If Canada does commit to a similar-sized mission in Mali, as they are expected to announce any day now, that will tie down two-thirds of Canada’s primary combat force, excluding the ongoing commitment to northern Iraq.

While the good news is that the Baltic region is not a “front” at all and there is no imminent danger of Russia starting a shooting war there anytime soon, the bad news is that after the initial two-day artificial euphoria of deploying face-to-face with the Russian juggernaut, our soldiers will become bored gormless.

You can only patrol the Russian border so many times and conduct rapid reaction drills to perfection before you realize that you are a hell of a long way from your home and family and, oh yeah, the Russians aren’t coming.

The good news for the Latvians is that this token contribution of a few hundred Canadian soldiers will create a mini-economic boom.

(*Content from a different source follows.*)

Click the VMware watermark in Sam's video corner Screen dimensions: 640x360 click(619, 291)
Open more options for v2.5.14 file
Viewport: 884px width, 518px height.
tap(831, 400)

The Canadian defence budget will absorb the cost of building or refurbishing all the necessary facilities to house a mini-battalion of soldiers. This will create construction and service jobs in the local economy, and I have it on good authority from a Latvian colleague that the women there are keen on the prospect of landing themselves a Canadian husband.

Regretfully for those Colonel Blimps who wish it were so, this just ain’t your father’s Cold War.